For me the the biggest part of the news really is Section 45X. [A portion of the bill that provides production credits for manufacturing solar photovoltaic cells, wind energy components and battery cells.] Very simply stated, if you build a factory and run it in America, and it makes a battery, as the battery pack leaves the factory, you get $45 a kilowatt hour. [The subsidy covers $35 per kilowatt hour for battery cell production but adds another $10 for battery packs.] That’s more than a third of the cost of making [the battery] pack. And the way things are going, it could be the entire cost of making a battery pack within the 10-year span of the IRA. 

In the European Union there’s a lot of worry about the impact of the IRA and calls for countering it with similar subsidies. Were you expecting that? 

I’m hoping for that. Clearly, this is creating a huge battle for jobs and supremacy in these industries, primarily between China and the US. I don’t think it’s an anti-European bill per se, but Europe is a bit lost in the mix. The issue in Europe is that there is no obvious way to match it. So I’ve now shifted in the last months, as an advocate, to trying to get politicians and other countries to see this largely as a positive.

Do you think that EU officials are acting negatively?

Well, there’s certainly no coherent answer to date. So far, they’re mostly whining and complaining… Europe can’t stop this by saying, ‘Well, we’re going to impose a tariff on American product.’ American companies are going to care but not that much, because the global market is much, much larger than Europe. So sure, you can protect the European market. But all you’ll end up doing is making these components more expensive in Europe.

There are some prominent battery and energy storage companies in Europe. Are they at risk now?

Absolutely. 

The EU needs to match — match and exceed. And the issue is that the EU has a whole way of thinking about strategic health to different industries, and right now it’s not written in a way that is comparable or compatible with what the IRA does… They have to actually create new laws that don’t exist. And the sad part is — the ambition in Europe was already, I would say, mixed. 

Without really strong leadership in Europe, you will simply see it fail.Does the IRA change your investment calculus?

We’ve made, I think, 52 investments in 20 years.

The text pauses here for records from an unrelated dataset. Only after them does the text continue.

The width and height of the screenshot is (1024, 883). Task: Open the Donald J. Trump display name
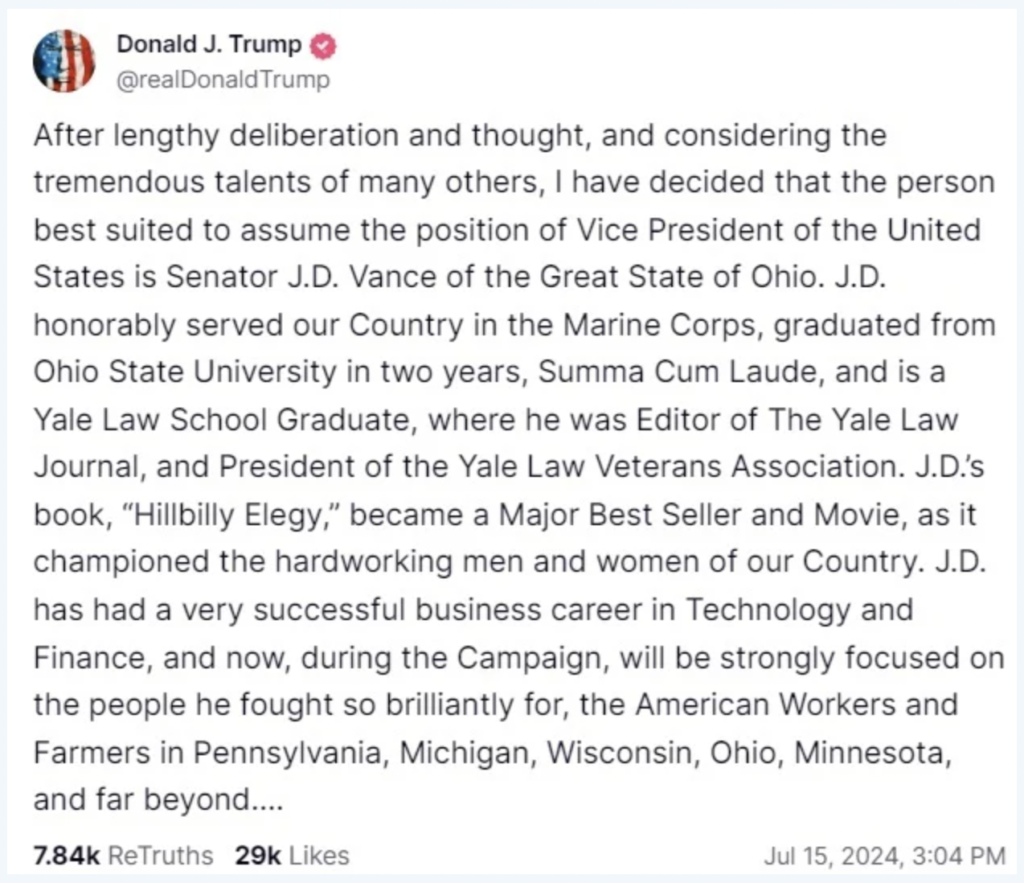pyautogui.click(x=209, y=44)

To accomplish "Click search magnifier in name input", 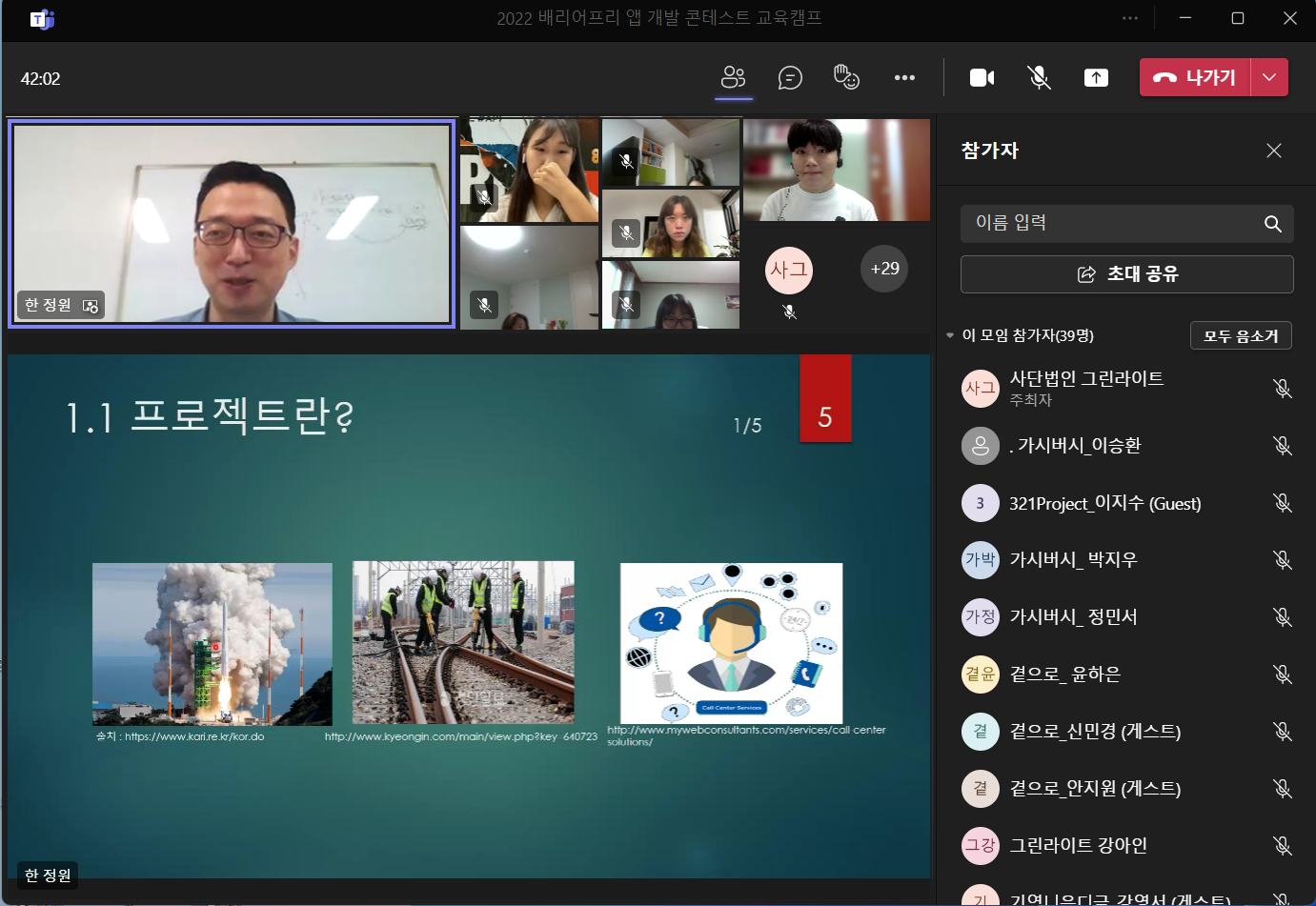I will tap(1272, 224).
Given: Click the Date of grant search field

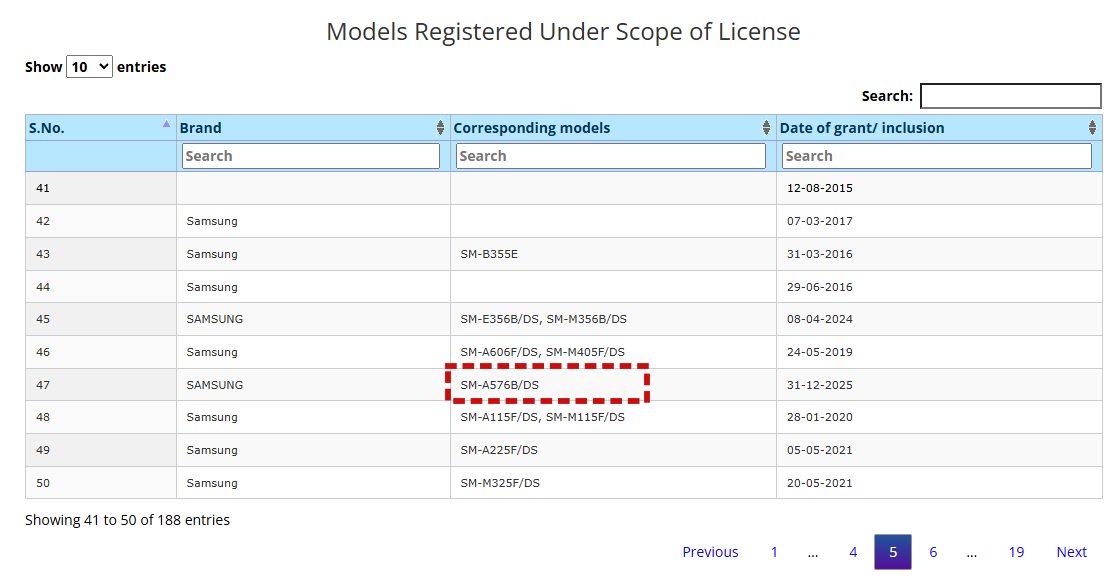Looking at the screenshot, I should (937, 156).
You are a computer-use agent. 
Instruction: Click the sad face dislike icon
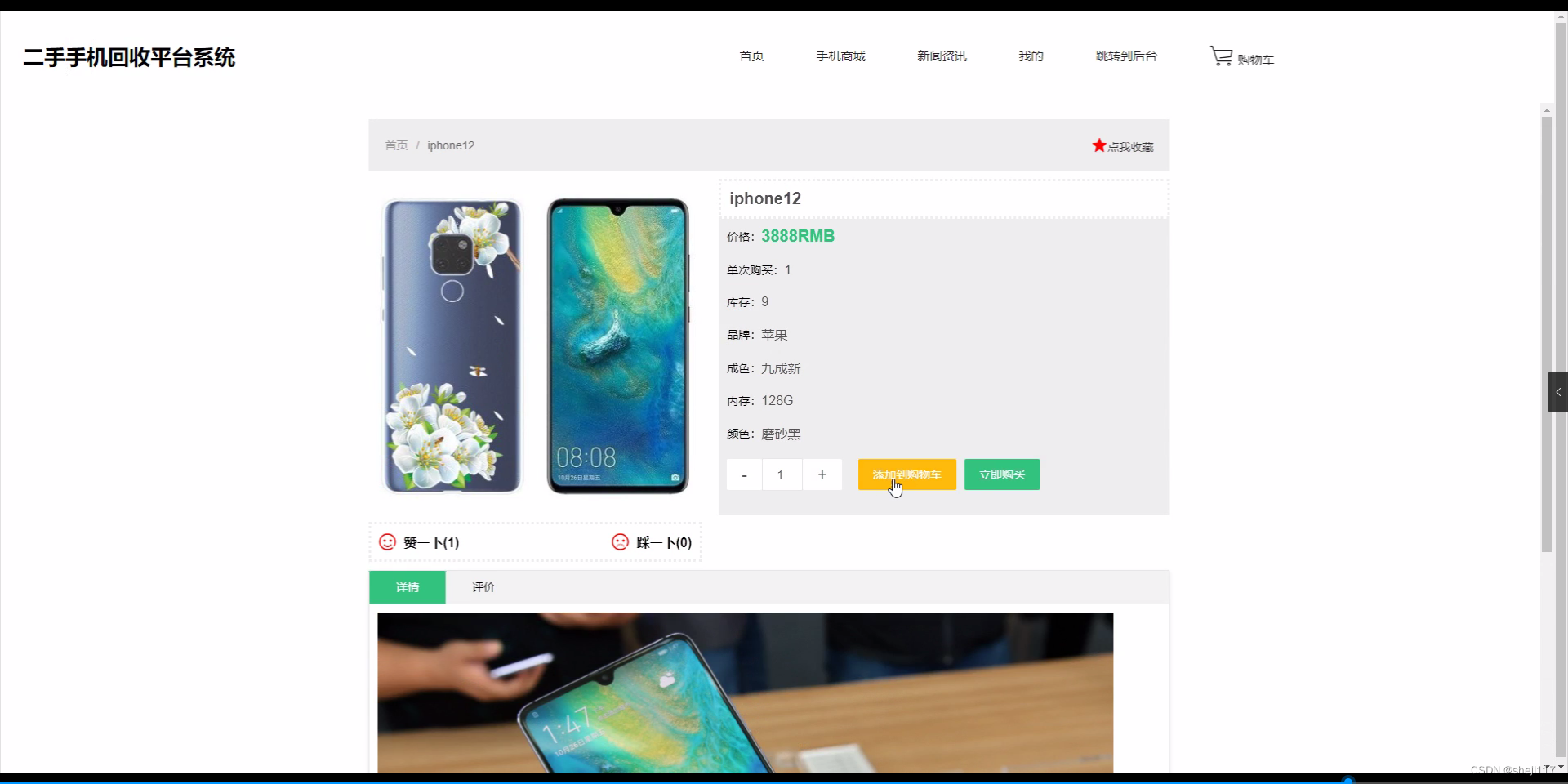pyautogui.click(x=620, y=542)
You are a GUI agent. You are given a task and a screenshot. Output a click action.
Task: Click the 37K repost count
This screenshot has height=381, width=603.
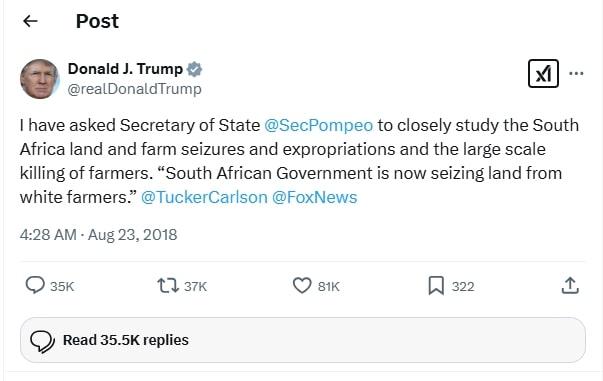point(195,287)
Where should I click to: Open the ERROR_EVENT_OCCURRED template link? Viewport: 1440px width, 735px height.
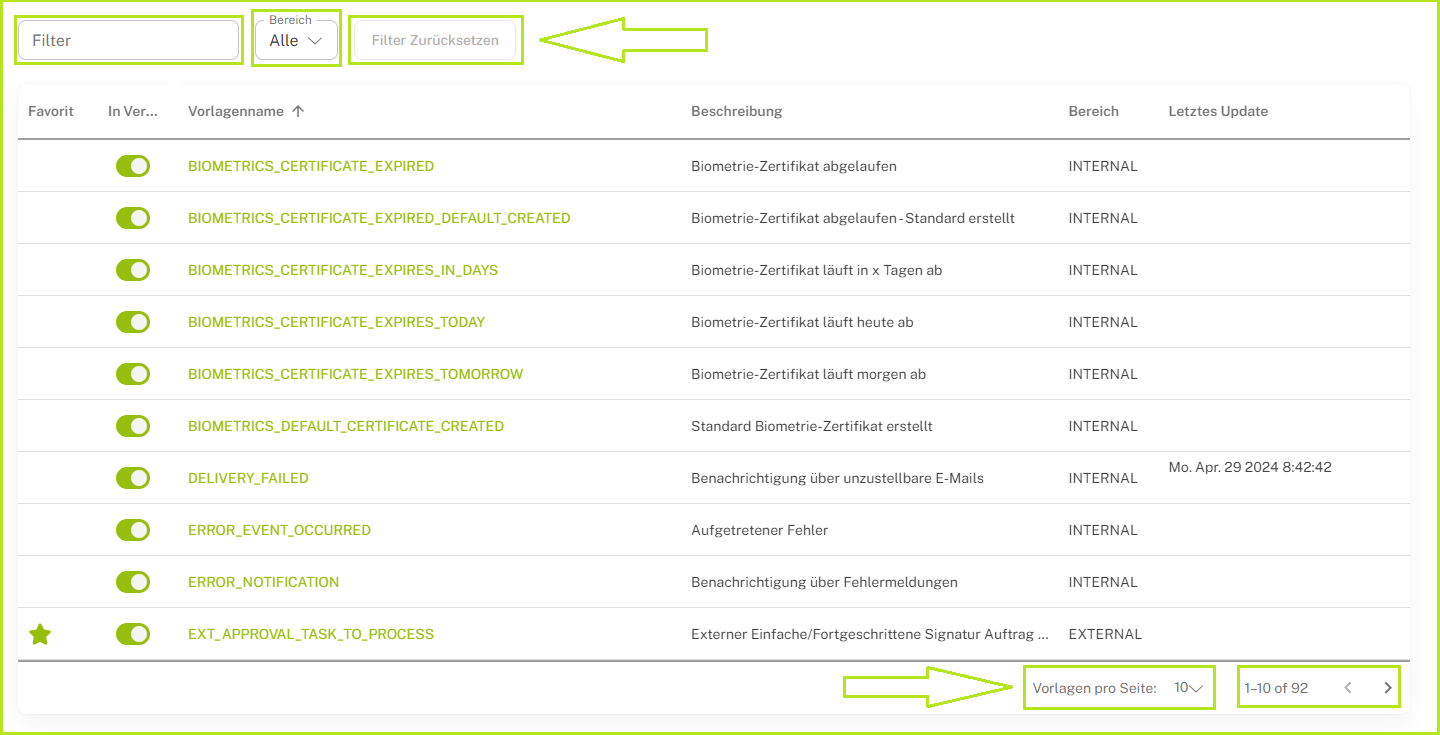(x=279, y=530)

So we’re very concentrated. We’re not going to back 10 new companies this year.

But we are evolving a bit. Not just because of the IRA, but frankly where we are in how climate is evolving as a problem. If I’m looking at a new technology that could play an important role, but it will take 20 years to scale it up, I’m a little less interested today than I was 10 or 20 years ago. Because the timeframes to get our act together on climate are starting to be incompatible with doing things that will take decades. 

Some of the things we’re doing now are a little less heavy on, ‘Let’s spend three or five years in a lab with engineers to see if this is possible.’ But a little more: ‘Here’s a twist that can [have] a real impact in five years on a major industry like solar.’ 

Are there categories that you’re no longer paying attention to now? 

Well, I mean, certainly, you mentioned for Europe. I don’t know how we’d look at a European plant in those targeted areas right now. We had some things going on where we might have sited something in Europe. Until there’s a European answer, there’s no point in that.

Some climate companies that require manufacturing went public through SPACs and suffered. Did these companies get ahead of themselves?  Does that concern you about the IRA?

When you do something this bold, when people are moving this fast, there will be a lot of craziness. There always is. Some stuff will fail. We’re going to run into a lot of bottlenecks. We don’t even have the capacity to build all these factories. Certain suppliers of these things are not going to be able to follow through. 

I think we’ll run into limits on what tax capacity is available to absorb all these credits. Some of this stuff will look foolish or badly thought out, of course.

You’ve spoken to EU officials about this. What’s the reception been like so far?

Some people get it, but very few. And even those who get it say, ‘Well, we don’t see the way to get there with the way the EU is built.’ So: so far, not good.